Posted September 2, 2022

Skiing or snowboarding in-bounds is much safer than a lot of outdoor activities. The mountain is controlled for avalanches, medically trained staff is on standby to assist skiers in need, and there’s a clear rating system to help you choose which runs fit your skill level. Still, there are plenty of things you can do to make sure you stay safe out there. One of the best things you can do before you arrive is brush up on skier etiquette, do some research as to the best runs for your ability level, and make sure you’re equipped with the right gear. Once you’re geared up and ready to head up the lift, here’s how to have a day that’s memorable for all the right reasons.

1. Wear a Helmet

Look around at almost any ski area, and you’ll notice that nearly everyone on the slopes is wearing a helmet; something like 70 percent of those who ski and ride in-bounds regularly wear a brain bucket. A Johns Hopkins study found that wearing a helmet doesn’t increase risky behavior while reducing the risk and severity of head injuries. This one’s a no-brainer (pun intended), as head injuries make up about 20 percent of injuries among skiers and snowboarders nationally.

2. Don’t Head Out Alone

The buddy system was invented for a reason. Skiing or riding with a friend or a group means someone always knows where you are. If you’re injured or unable to make it down a run, a companion can go for help, decreasing your wait time before ski patrol arrives. It also means you’ll have someone to point out obstacles, help you negotiate tricky terrain, and make sure you end up back at the right lift. Set up a meeting place somewhere really obvious, like the lodge, where you and your friends can meet up if you get separated.

3. Dress for the Weather

Make sure you’re dressed appropriately for the weather. It’s no fun to be cold while skiing, and you’re more likely to make a mistake.
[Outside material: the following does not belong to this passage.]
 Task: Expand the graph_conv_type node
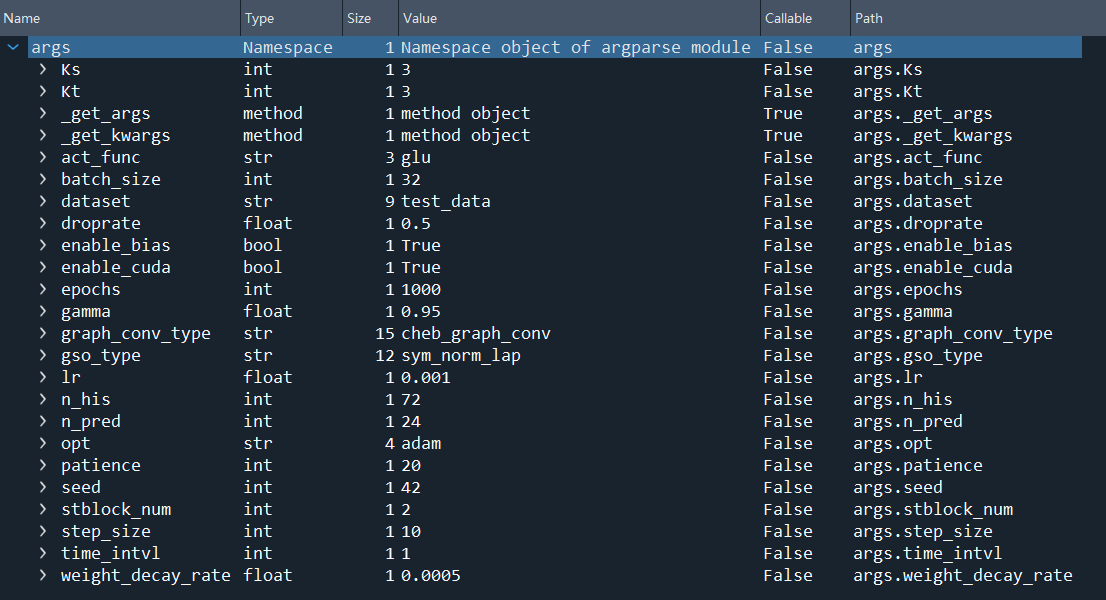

Getting too cold is guaranteed to impair your judgment, so it’s crucial to watch the forecast and dress accordingly. Bring plenty of extra layers, including warm gloves and something to cover your face. Those will definitely help you stay warm as you sit on the lift. Even on overcast days, be sure to wear sunscreen on any exposed skin; snow is an excellent reflector and can cause serious sunburn when you least expect it. Don’t forget eye protection, including clear lenses for cloudy days and afternoons when the light gets flatter.

4. Bring a Trail Map

Getting lost and having to work your way back to a familiar lift or run is a surefire way to wind up on terrain that’s way above your head. Study the trail map before you go out, and take note of signage that indicates what type of terrain a lift services. Bring along a copy of the paper map, which most ski areas provide for free at the lodge—don’t rely on your phone, which may not have service (batteries also don’t tend to last long in cold weather). If you’re unsure where you are, consult the map for a route down that’s within your ability level rather than winging it.

5. Stay Hydrated

It’s easy to remember to stay hydrated when it’s hot out, but that’s not always the case when your teeth are chattering. But it’s just as important to keep plenty of fluids on board when you’re exerting yourself in the winter, especially since many ski areas are at elevations thousands of feet above sea level. It may be too cold to bother skiing with a hydration pack, as the hose from the bladder to the mouthpiece often freezes, so make a point of heading into the lodge frequently to grab some water. If hot cocoa or tea sounds better in the cold weather, go with that—caffeinated drinks aren’t the fastest way to hydrate, but any liquid will help the cause.

6. Know Your Limits

Be realistic with your skills, and don’t be too aggressive when trying to advance to the next level.

No matter how many signs, warnings, and trail maps are posted all over the resort, you’re the only one who knows what your personal limits are. It’s great to get outside your comfort zone, especially when you’re trying to improve your skiing or riding skills. But, as the old saying goes, don’t bite off more than you can chew. It’s one thing to push yourself on a blue-black when you’re usually more comfortable on blue runs, but heading down an experts-only rated chute during your first season on the slopes is a recipe for a ride down the hill with ski patrol.

7. Keep an Eye on Your Surroundings

As a general rule, it’s your responsibility to watch out for people on the slope in front of you. Just like when you’re driving, if you look both ways before merging, avoid following too closely, and obey speed limit signs (like the ones that advise you to slow down as you approach the lift or a point where trails merge), you’ll be in good shape. It really comes down to being courteous—if you stay in control and treat other skiers with respect, everyone on the slopes will be safer for it.